If enough sperm is retrieved, the clinic may freeze:

  • extra sperm cells for future IVF cycles

  • backup material to avoid repeat surgery

  • retrieved testicular tissue (in some cases, depending on the lab strategy)

Patients searching TESE Cyprus often specifically ask about sperm freezing as part of the plan.


How Is Retrieved Sperm Used in IVF?

Sperm obtained through TESA or TESE is typically used for:

ICSI (Intracytoplasmic Sperm Injection)

In ICSI:

  • a single sperm cell is injected directly into a mature egg

  • this bypasses the need for high sperm motility and count

  • it is the standard fertilization method for surgically retrieved sperm

So, many treatment plans in Cyprus IVF combine:
TESA/TESE + ICSI + embryo transfer


Recovery and Aftercare

After TESA

  • Mild discomfort is common

  • Light swelling or bruising may occur

  • Most patients return to normal activity quickly

After TESE

  • Slightly more recovery time than TESA

  • Mild pain or tenderness is common

  • The clinic may recommend avoiding heavy lifting, intense exercise, and sexual activity for a short period

Your clinic will provide individualized post-procedure guidance.


Potential Risks and Limitations

Like any medical procedure, sperm retrieval has possible risks, including:

  • Mild bleeding, bruising, or swelling

  • Infection (rare with proper sterile technique)

  • Temporary discomfort

  • In some cases, no sperm is found, especially in severe non-obstructive azoospermia

Important note:
TESA/TESE can increase the chance of retrieving sperm, but it does not guarantee that sperm will be found or that pregnancy will occur.
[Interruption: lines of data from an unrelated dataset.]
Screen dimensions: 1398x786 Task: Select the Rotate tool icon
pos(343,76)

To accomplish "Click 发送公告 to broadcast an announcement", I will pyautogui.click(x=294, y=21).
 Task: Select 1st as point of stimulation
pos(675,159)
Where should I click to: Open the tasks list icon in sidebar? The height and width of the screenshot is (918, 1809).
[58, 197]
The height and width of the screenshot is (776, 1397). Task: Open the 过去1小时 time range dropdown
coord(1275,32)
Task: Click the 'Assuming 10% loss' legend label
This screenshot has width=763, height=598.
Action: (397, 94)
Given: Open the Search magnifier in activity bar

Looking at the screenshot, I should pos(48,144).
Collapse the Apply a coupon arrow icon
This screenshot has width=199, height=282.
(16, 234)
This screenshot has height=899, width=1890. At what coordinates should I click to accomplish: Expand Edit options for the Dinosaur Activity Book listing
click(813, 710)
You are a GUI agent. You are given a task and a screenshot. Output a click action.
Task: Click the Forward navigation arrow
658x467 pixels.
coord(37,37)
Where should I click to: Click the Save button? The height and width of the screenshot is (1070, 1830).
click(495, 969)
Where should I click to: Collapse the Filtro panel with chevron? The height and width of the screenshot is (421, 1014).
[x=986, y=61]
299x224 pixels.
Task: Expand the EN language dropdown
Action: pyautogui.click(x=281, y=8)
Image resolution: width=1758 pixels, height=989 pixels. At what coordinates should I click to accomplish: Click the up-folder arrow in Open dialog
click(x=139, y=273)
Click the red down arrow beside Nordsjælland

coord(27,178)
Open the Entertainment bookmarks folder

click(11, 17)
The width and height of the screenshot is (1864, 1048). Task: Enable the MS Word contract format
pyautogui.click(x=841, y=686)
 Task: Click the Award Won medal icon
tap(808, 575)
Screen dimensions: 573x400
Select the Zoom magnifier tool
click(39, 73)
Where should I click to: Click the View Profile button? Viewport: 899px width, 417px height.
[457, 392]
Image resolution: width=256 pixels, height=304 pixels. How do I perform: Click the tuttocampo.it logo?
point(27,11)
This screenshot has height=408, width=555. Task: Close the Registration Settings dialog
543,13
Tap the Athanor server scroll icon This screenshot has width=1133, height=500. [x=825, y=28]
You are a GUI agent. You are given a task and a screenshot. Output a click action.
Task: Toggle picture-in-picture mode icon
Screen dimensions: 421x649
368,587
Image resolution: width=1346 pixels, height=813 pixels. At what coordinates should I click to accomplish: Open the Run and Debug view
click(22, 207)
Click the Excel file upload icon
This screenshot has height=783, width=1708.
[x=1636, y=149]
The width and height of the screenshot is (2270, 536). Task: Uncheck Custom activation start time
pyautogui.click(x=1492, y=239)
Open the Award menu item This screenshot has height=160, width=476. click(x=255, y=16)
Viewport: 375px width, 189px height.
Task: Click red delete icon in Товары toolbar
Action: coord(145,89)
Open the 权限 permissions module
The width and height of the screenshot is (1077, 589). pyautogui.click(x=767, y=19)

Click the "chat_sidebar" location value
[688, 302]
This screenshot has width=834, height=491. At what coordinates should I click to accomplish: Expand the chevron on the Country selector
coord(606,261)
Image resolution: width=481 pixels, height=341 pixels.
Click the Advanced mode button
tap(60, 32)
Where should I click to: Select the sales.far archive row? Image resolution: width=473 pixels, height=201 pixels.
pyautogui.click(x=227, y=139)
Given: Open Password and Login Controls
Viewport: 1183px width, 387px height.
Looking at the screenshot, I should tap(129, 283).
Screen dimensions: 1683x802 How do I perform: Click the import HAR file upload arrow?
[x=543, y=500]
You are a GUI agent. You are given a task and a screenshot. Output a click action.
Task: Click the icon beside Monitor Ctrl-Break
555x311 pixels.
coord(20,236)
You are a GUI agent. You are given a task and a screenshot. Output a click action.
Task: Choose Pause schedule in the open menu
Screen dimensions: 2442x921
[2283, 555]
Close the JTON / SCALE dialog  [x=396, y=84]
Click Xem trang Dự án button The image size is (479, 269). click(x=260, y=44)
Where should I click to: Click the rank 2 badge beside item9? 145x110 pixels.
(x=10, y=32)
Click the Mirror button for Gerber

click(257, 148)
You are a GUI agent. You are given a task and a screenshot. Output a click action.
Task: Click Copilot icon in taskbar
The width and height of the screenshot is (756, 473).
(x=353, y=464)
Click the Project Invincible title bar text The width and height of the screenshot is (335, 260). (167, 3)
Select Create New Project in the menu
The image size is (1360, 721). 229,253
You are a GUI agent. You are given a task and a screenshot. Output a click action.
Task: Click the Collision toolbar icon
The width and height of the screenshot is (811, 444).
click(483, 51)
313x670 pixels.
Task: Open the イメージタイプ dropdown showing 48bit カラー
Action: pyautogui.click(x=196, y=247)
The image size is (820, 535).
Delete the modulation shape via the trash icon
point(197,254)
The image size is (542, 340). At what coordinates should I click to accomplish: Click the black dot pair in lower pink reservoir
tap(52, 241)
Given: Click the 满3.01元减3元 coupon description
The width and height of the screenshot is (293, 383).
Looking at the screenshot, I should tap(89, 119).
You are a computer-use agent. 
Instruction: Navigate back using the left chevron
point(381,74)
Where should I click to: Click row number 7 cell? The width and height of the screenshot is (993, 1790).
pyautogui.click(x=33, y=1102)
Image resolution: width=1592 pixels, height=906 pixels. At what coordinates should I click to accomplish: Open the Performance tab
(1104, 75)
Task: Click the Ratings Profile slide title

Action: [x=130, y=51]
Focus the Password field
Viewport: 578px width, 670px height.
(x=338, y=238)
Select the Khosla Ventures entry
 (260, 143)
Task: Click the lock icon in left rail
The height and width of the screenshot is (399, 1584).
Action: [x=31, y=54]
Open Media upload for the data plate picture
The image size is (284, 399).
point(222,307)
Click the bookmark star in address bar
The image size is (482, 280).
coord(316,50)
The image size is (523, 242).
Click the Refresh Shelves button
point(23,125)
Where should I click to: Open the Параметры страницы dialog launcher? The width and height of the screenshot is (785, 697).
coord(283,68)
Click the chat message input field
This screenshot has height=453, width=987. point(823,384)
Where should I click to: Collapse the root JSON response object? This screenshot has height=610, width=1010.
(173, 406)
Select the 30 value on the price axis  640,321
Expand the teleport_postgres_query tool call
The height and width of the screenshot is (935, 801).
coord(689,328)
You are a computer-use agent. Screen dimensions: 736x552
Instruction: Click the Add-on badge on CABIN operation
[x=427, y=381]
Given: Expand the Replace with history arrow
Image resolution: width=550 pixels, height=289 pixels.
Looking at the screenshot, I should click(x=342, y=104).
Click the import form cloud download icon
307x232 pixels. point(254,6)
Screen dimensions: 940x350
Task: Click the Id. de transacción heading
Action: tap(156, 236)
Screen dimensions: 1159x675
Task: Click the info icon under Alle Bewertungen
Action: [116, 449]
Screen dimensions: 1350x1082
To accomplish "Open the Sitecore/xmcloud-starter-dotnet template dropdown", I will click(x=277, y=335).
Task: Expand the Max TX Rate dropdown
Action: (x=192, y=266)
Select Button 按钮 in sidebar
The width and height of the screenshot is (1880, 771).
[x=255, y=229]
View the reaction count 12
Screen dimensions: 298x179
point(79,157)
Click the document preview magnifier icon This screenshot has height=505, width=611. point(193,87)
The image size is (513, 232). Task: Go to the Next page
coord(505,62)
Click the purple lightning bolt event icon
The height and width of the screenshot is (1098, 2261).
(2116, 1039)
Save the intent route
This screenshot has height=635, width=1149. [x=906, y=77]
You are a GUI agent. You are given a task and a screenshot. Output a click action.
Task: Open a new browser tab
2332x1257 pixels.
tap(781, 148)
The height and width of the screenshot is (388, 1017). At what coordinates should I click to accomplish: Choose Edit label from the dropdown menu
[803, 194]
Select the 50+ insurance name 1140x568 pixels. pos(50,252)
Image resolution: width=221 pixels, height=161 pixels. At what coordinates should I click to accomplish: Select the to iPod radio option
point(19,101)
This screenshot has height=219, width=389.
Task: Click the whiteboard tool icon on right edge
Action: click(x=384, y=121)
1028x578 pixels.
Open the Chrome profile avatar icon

Success depends on many factors, including egg quality, embryo development, and uterine receptivity.


Frequently Asked Questions (FAQ)

Is TESA or TESE painful?

Most patients report mild discomfort. Anesthesia or sedation is used depending on the procedure and clinic protocol.

Can sperm retrieval be done before starting IVF?

Yes. Many patients choose retrieval and freezing in advance to reduce uncertainty and improve IVF planning.

If sperm is found, can it be frozen?

Often yes. Freezing retrieved sperm can help avoid repeat procedures in future cycles.

Do TESA/TESE work for all azoospermia cases?

Not always. In obstructive azoospermia, retrieval rates are often higher. In non-obstructive azoospermia, success varies depending on the cause and testicular sperm production.


Conclusion: TESA & TESE as Key Options in Cyprus IVF for Male Infertility

TESA and TESE are important sperm retrieval techniques for couples facing severe male factor infertility or azoospermia. In a well-organized Cyprus IVF treatment plan, these procedures are commonly combined with ICSI, offering many patients a realistic chance of biological parenthood even when no sperm is present in semen.

If you are considering TESA in Cyprus or TESE Cyprus, the safest approach is a complete male fertility evaluation and a personalized plan that aligns sperm retrieval with embryo creation and transfer timing.